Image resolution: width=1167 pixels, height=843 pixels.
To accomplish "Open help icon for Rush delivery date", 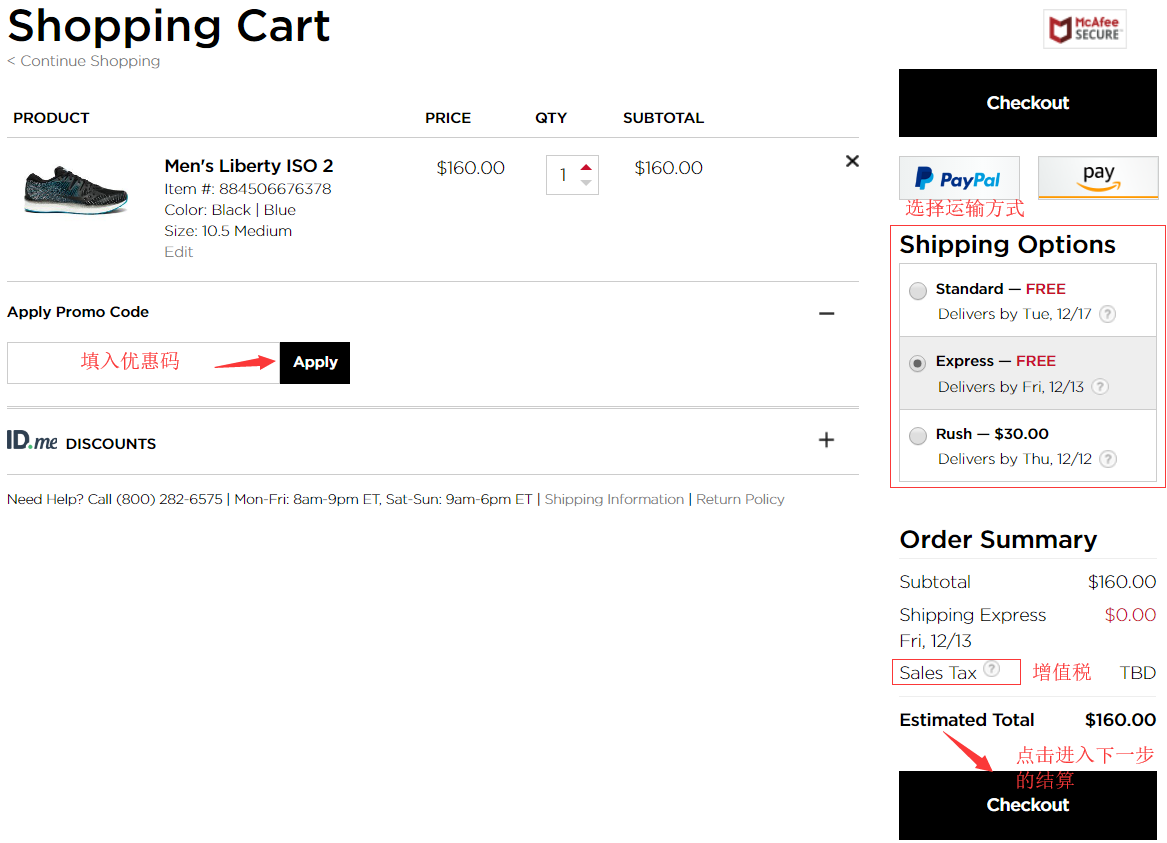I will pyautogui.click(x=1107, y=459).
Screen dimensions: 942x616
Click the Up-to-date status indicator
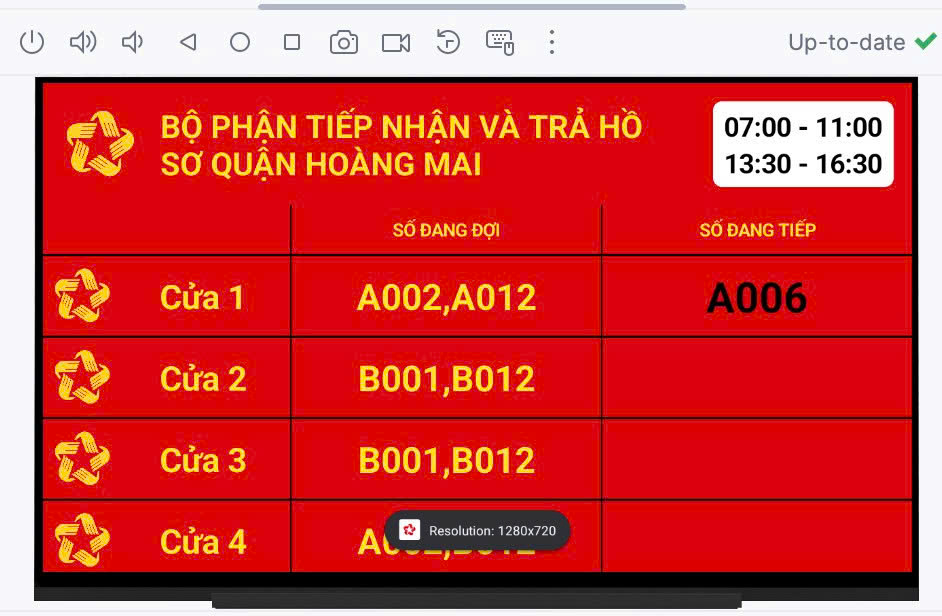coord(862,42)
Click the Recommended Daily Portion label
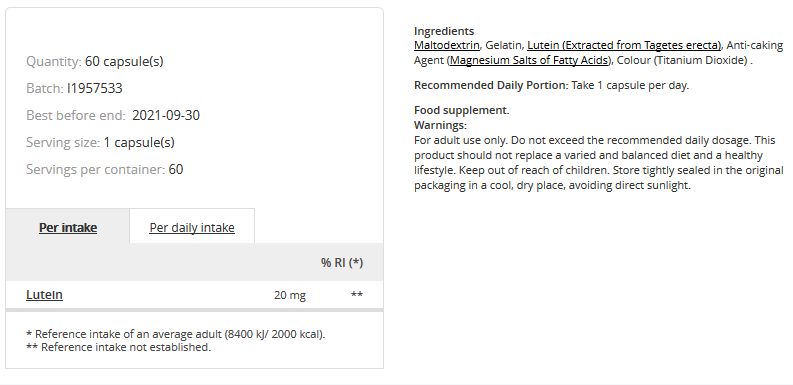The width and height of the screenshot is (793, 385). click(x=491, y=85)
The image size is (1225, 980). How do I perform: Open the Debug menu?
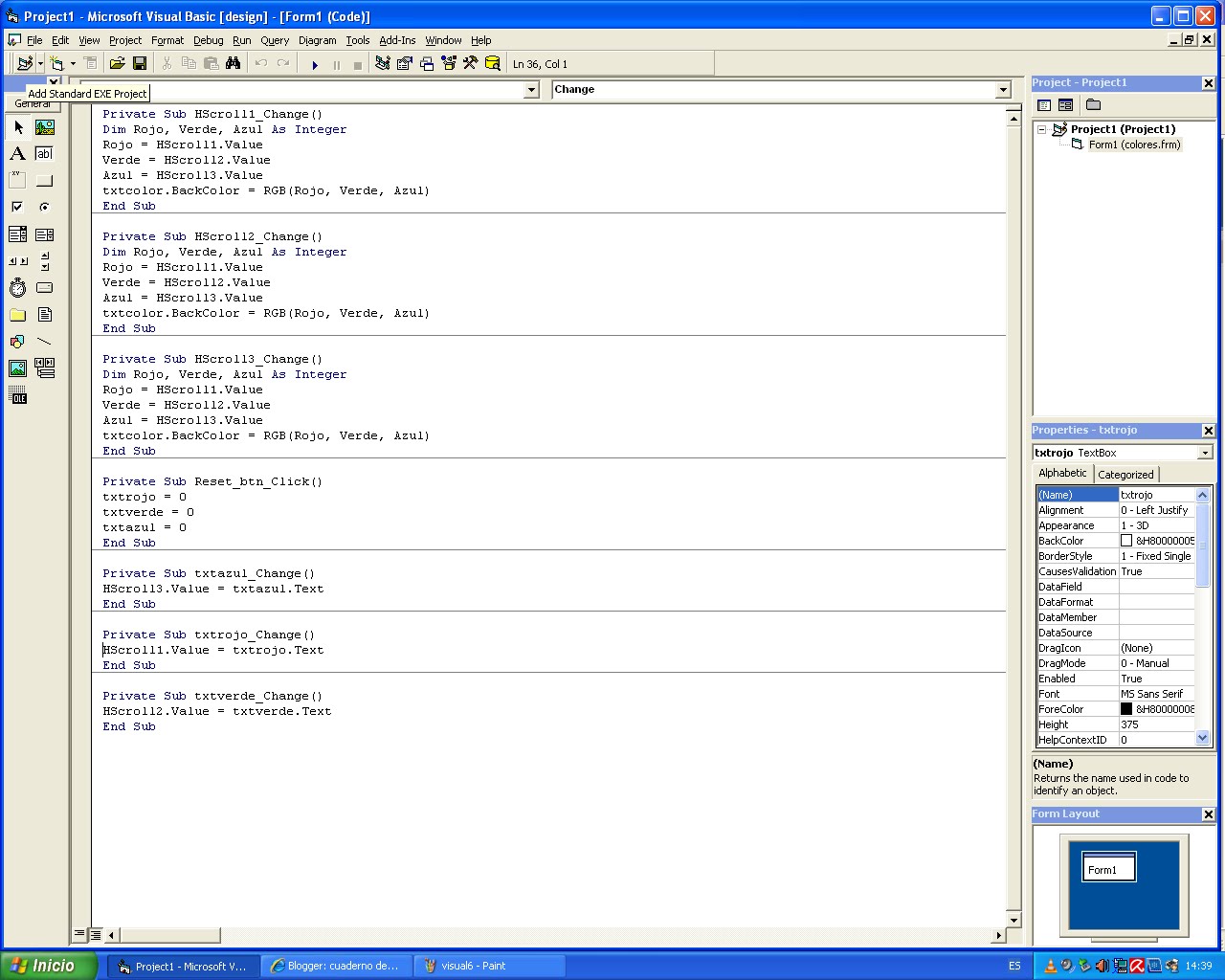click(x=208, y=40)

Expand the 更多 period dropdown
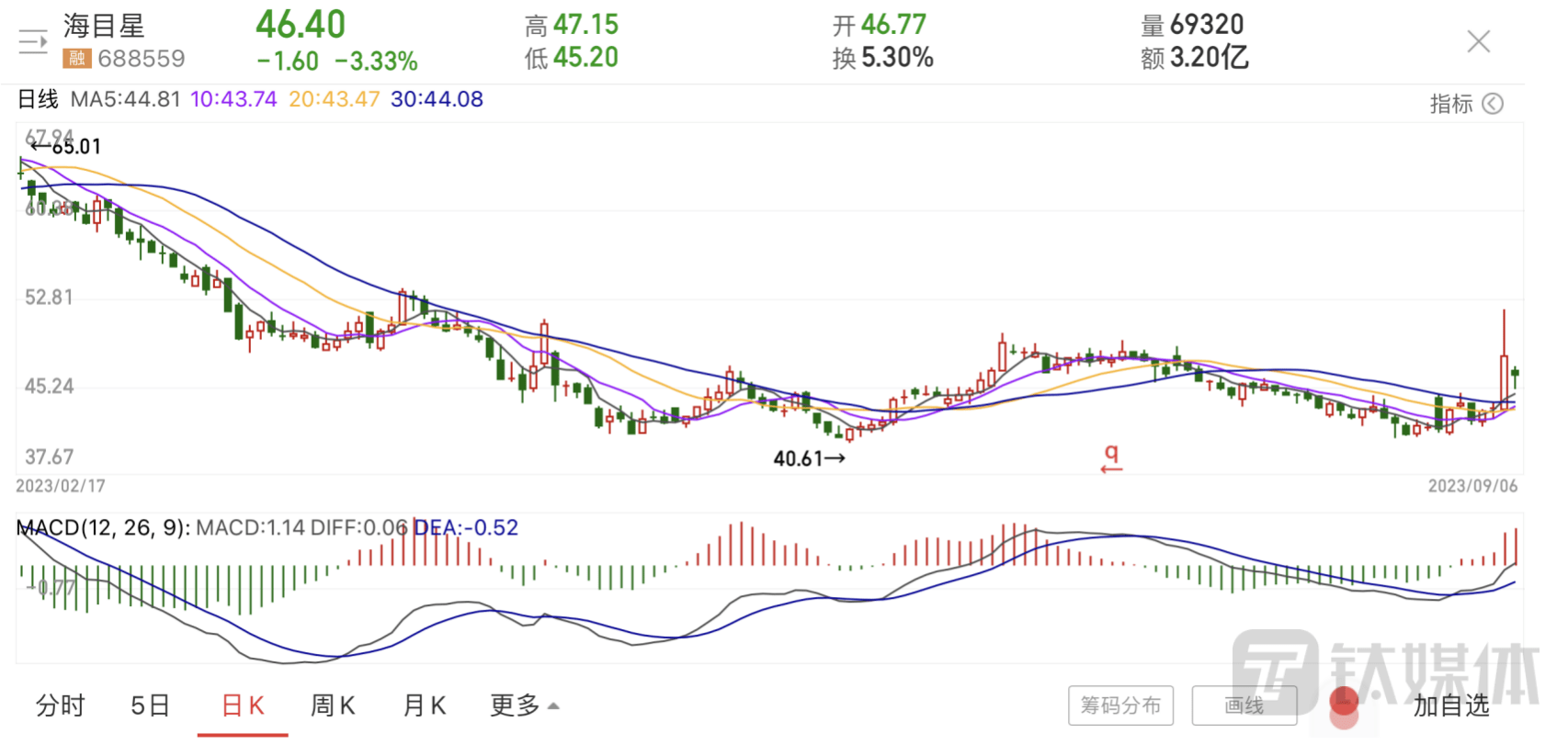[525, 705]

════════════════

- [What needs to be done]: The result is an exact copy of the lines from the one holding "Click the Recommended Daily Portion label" through the final line of the data above, both ends included, minus the pictures.

- [Result for this exercise]:
Click the Recommended Daily Portion label
The width and height of the screenshot is (793, 385). click(x=491, y=85)
The image size is (1225, 980). How do I perform: Open the Debug menu?
click(x=208, y=40)

Expand the 更多 period dropdown
[525, 705]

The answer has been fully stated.